Introduction: Model systems with oral bacteria from dental plaque have demonstrated that the utilization of complex glycoproteins as a food source cannot be undertaken by single species but requires concerted degradation by a multi-species consortium, with each member contributing one or a few hydrolytic enzymes. Unlike previous studies, the aim of the present investigation was to explore the ability of fresh dental plaque to degrade salivary mucin, MUC5B, isolated by methods designed to retain intact the natural polymeric structure and physiological conformation, in an attempt to mimic the naturally occurring interaction between the oral microbiota and salivary mucins.

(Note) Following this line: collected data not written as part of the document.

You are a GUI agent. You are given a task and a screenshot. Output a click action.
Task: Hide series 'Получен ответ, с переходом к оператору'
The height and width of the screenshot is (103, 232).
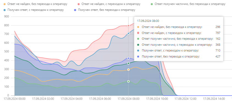(35, 10)
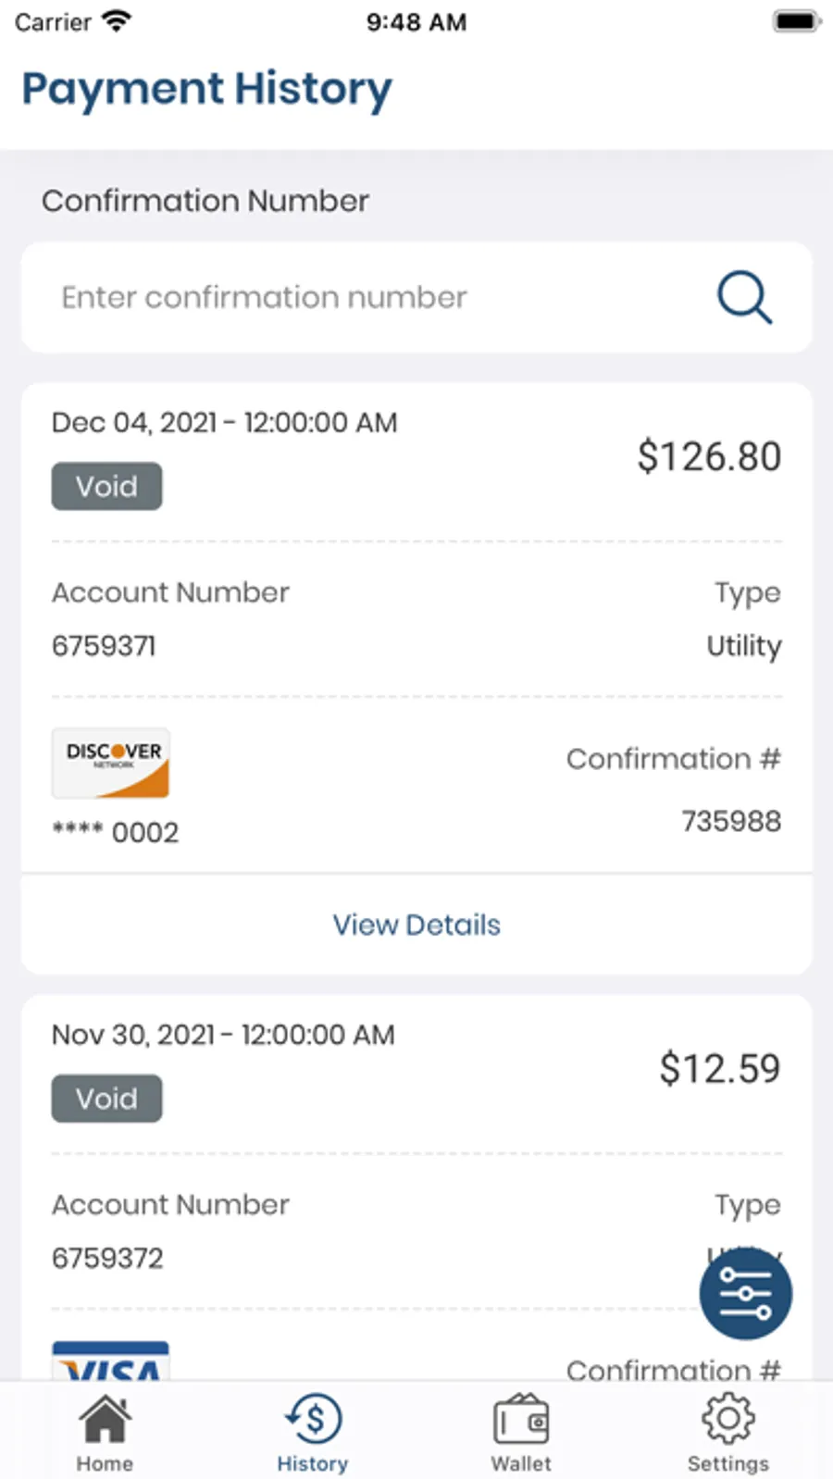
Task: Click the confirmation number input field
Action: click(370, 297)
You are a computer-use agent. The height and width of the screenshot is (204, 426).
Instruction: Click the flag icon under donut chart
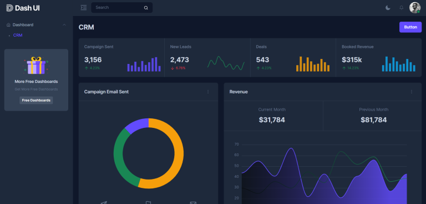click(148, 203)
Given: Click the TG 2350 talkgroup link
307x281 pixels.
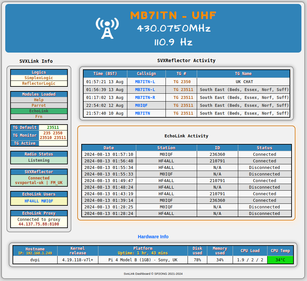Looking at the screenshot, I should tap(182, 82).
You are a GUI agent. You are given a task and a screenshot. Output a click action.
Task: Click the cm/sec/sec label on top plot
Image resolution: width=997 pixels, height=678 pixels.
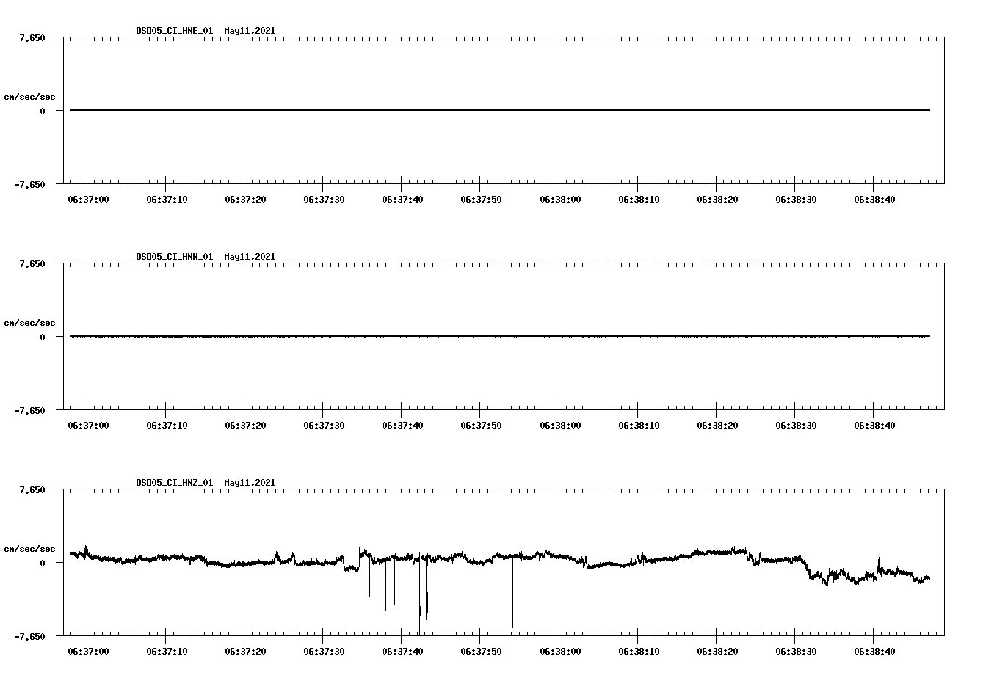29,95
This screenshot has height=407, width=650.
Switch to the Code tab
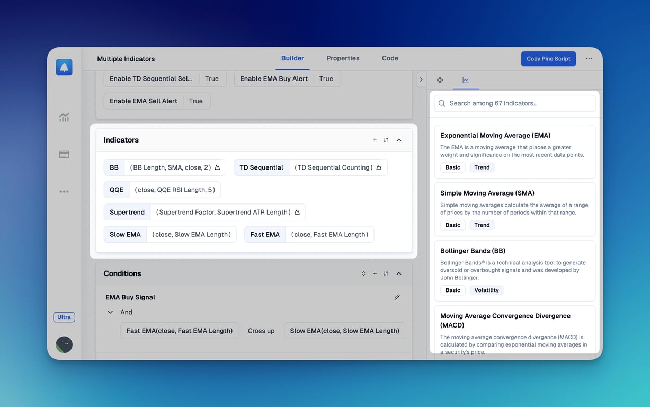tap(390, 58)
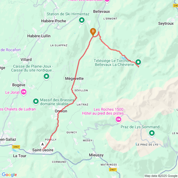Open the Le Jorat hotel icon
Image resolution: width=178 pixels, height=178 pixels.
pos(24,92)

Methods: Human salivary MUC5B was isolated from whole saliva by density-gradient centrifugation and incubated with freshly isolated supragingival dental plaque with samples subjected to fluorescent staining for viability and metabolic activity. In addition, the degradation of MUC5B oligosaccharide side chains was studied using a lectin assay, recognizing three different carbohydrate epitopes commonly found on mucin oligosaccharide side chains.
Results: The addition of purified salivary MUC5B elicited a strong metabolic response from the biofilm cells, whereas individual strains of Streptococcus oralis and Streptococcus gordonii isolated from the same plaque were not able to utilize the MUC5B. The degradation of terminal saccharide moieties on the MUC5B was demonstrated by a marked decrease in both sialic acid and fucose reactivity.
Conclusion: These results have shown that dental plaque is capable of utilizing human salivary MUC5B as a nutrient source, a process possibly requiring the synergistic degradation of the molecule by a consortium of oral bacteria in the plaque community.